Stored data
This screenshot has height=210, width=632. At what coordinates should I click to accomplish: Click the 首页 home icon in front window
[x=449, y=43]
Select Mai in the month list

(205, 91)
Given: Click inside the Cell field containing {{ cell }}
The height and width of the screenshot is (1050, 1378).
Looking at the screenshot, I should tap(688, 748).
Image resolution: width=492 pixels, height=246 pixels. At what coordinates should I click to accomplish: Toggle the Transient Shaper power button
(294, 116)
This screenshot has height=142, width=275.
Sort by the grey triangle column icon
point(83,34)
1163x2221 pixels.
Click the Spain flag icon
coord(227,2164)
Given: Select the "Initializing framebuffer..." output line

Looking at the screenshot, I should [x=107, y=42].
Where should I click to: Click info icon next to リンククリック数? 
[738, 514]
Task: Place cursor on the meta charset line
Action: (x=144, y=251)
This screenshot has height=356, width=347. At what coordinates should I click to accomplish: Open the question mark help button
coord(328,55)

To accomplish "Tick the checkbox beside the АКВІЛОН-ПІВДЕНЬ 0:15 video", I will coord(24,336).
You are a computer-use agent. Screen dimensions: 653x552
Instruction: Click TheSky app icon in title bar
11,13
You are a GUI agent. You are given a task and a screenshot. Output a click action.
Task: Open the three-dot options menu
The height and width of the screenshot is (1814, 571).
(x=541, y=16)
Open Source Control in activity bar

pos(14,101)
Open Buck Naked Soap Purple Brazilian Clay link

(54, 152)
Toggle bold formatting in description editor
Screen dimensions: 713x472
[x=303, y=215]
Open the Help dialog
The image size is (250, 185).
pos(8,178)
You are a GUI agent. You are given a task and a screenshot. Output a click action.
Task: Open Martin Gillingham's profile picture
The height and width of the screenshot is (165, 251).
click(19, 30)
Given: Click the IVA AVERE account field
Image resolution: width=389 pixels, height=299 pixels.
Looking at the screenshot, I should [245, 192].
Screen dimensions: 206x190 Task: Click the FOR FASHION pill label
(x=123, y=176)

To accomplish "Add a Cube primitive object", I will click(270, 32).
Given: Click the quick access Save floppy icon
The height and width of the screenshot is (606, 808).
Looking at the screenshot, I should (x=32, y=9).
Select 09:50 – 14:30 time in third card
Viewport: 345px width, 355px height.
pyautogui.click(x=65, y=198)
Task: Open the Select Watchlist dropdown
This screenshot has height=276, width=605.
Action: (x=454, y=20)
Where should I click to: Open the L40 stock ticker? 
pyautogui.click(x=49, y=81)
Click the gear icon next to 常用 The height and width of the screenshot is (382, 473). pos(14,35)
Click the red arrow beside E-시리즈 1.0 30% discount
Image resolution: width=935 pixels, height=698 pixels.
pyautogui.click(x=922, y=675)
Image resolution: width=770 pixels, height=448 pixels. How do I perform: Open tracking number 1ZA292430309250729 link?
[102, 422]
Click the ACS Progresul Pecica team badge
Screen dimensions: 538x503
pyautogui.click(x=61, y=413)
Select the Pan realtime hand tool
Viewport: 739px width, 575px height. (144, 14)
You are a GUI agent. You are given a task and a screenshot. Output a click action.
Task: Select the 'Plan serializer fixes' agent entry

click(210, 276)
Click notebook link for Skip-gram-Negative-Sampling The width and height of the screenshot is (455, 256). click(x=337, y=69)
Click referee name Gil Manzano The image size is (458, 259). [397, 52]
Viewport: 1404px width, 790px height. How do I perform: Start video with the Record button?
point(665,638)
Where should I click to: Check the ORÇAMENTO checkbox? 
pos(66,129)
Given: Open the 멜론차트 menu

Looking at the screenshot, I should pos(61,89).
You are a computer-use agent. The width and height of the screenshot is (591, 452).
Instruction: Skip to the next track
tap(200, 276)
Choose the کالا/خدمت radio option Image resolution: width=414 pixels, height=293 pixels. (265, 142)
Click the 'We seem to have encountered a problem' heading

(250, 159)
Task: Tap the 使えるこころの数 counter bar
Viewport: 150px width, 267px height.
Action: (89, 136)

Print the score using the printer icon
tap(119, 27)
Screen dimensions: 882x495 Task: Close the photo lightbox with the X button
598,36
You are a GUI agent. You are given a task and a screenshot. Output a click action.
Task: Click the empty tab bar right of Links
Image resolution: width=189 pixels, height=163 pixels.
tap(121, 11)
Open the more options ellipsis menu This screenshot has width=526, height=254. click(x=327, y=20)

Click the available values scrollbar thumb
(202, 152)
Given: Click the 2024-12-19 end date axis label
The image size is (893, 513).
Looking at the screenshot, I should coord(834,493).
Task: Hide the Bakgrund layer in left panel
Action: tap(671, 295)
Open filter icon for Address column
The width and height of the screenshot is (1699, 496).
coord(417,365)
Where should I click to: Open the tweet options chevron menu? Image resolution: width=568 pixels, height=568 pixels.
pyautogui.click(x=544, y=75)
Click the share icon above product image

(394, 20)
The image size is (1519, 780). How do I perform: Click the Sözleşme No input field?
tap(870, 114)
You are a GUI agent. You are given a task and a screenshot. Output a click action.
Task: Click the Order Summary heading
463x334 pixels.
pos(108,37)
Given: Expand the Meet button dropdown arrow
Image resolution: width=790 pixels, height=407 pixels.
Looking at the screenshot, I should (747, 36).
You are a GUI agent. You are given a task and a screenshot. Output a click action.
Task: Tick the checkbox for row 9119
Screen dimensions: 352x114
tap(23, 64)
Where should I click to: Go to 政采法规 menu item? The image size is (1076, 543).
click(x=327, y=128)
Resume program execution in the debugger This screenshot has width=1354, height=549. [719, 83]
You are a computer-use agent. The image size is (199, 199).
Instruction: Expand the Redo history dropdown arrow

◆ Work required: Extract all the entries word for word.

◆ Response area:
This screenshot has height=210, width=632. At what coordinates should I click to accomplish: Click the 首页 home icon in front window
[x=449, y=43]
Select Mai in the month list

(205, 91)
Given: Click inside the Cell field containing {{ cell }}
The height and width of the screenshot is (1050, 1378).
Looking at the screenshot, I should tap(688, 748).
Image resolution: width=492 pixels, height=246 pixels. At what coordinates should I click to accomplish: Toggle the Transient Shaper power button
(294, 116)
This screenshot has height=142, width=275.
Sort by the grey triangle column icon
point(83,34)
1163x2221 pixels.
Click the Spain flag icon
coord(227,2164)
Given: Select the "Initializing framebuffer..." output line

Looking at the screenshot, I should [x=107, y=42].
Where should I click to: Click info icon next to リンククリック数? 
[738, 514]
Task: Place cursor on the meta charset line
Action: (x=144, y=251)
This screenshot has height=356, width=347. At what coordinates should I click to accomplish: Open the question mark help button
coord(328,55)

To accomplish "Tick the checkbox beside the АКВІЛОН-ПІВДЕНЬ 0:15 video", I will coord(24,336).
You are a computer-use agent. Screen dimensions: 653x552
Instruction: Click TheSky app icon in title bar
11,13
You are a GUI agent. You are given a task and a screenshot. Output a click action.
Task: Open the three-dot options menu
The height and width of the screenshot is (1814, 571).
(x=541, y=16)
Open Source Control in activity bar

pos(14,101)
Open Buck Naked Soap Purple Brazilian Clay link

(54, 152)
Toggle bold formatting in description editor
Screen dimensions: 713x472
[x=303, y=215]
Open the Help dialog
The image size is (250, 185).
pos(8,178)
You are a GUI agent. You are given a task and a screenshot. Output a click action.
Task: Open Martin Gillingham's profile picture
The height and width of the screenshot is (165, 251).
click(19, 30)
Given: Click the IVA AVERE account field
Image resolution: width=389 pixels, height=299 pixels.
Looking at the screenshot, I should [245, 192].
Screen dimensions: 206x190 Task: Click the FOR FASHION pill label
(x=123, y=176)

To accomplish "Add a Cube primitive object", I will click(270, 32).
Given: Click the quick access Save floppy icon
The height and width of the screenshot is (606, 808).
Looking at the screenshot, I should (x=32, y=9).
Select 09:50 – 14:30 time in third card
Viewport: 345px width, 355px height.
pyautogui.click(x=65, y=198)
Task: Open the Select Watchlist dropdown
This screenshot has height=276, width=605.
Action: (x=454, y=20)
Where should I click to: Open the L40 stock ticker? 
pyautogui.click(x=49, y=81)
Click the gear icon next to 常用 The height and width of the screenshot is (382, 473). pos(14,35)
Click the red arrow beside E-시리즈 1.0 30% discount
Image resolution: width=935 pixels, height=698 pixels.
pyautogui.click(x=922, y=675)
Image resolution: width=770 pixels, height=448 pixels. How do I perform: Open tracking number 1ZA292430309250729 link?
[102, 422]
Click the ACS Progresul Pecica team badge
Screen dimensions: 538x503
pyautogui.click(x=61, y=413)
Select the Pan realtime hand tool
Viewport: 739px width, 575px height. (144, 14)
You are a GUI agent. You are given a task and a screenshot. Output a click action.
Task: Select the 'Plan serializer fixes' agent entry

click(210, 276)
Click notebook link for Skip-gram-Negative-Sampling The width and height of the screenshot is (455, 256). click(x=337, y=69)
Click referee name Gil Manzano The image size is (458, 259). [397, 52]
Viewport: 1404px width, 790px height. How do I perform: Start video with the Record button?
point(665,638)
Where should I click to: Check the ORÇAMENTO checkbox? 
pos(66,129)
Given: Open the 멜론차트 menu

Looking at the screenshot, I should pos(61,89).
You are a computer-use agent. The width and height of the screenshot is (591, 452).
Instruction: Skip to the next track
tap(200, 276)
Choose the کالا/خدمت radio option Image resolution: width=414 pixels, height=293 pixels. (265, 142)
Click the 'We seem to have encountered a problem' heading

(250, 159)
Task: Tap the 使えるこころの数 counter bar
Viewport: 150px width, 267px height.
Action: (89, 136)

Print the score using the printer icon
tap(119, 27)
Screen dimensions: 882x495 Task: Close the photo lightbox with the X button
598,36
You are a GUI agent. You are given a task and a screenshot. Output a click action.
Task: Click the empty tab bar right of Links
Image resolution: width=189 pixels, height=163 pixels.
tap(121, 11)
Open the more options ellipsis menu This screenshot has width=526, height=254. click(x=327, y=20)

Click the available values scrollbar thumb
(202, 152)
Given: Click the 2024-12-19 end date axis label
The image size is (893, 513).
Looking at the screenshot, I should coord(834,493).
Task: Hide the Bakgrund layer in left panel
Action: tap(671, 295)
Open filter icon for Address column
The width and height of the screenshot is (1699, 496).
coord(417,365)
Where should I click to: Open the tweet options chevron menu? Image resolution: width=568 pixels, height=568 pixels.
pyautogui.click(x=544, y=75)
Click the share icon above product image

(394, 20)
The image size is (1519, 780). How do I perform: Click the Sözleşme No input field?
tap(870, 114)
You are a GUI agent. You are given a task and a screenshot. Output a click action.
Task: Click the Order Summary heading
463x334 pixels.
pos(108,37)
Given: Expand the Meet button dropdown arrow
Image resolution: width=790 pixels, height=407 pixels.
Looking at the screenshot, I should (747, 36).
You are a GUI agent. You are given a task and a screenshot. Output a click action.
Task: Tick the checkbox for row 9119
Screen dimensions: 352x114
tap(23, 64)
Where should I click to: Go to 政采法规 menu item? The image size is (1076, 543).
click(x=327, y=128)
Resume program execution in the debugger This screenshot has width=1354, height=549. [719, 83]
You are a computer-use agent. The image size is (199, 199).
Instruction: Expand the Redo history dropdown arrow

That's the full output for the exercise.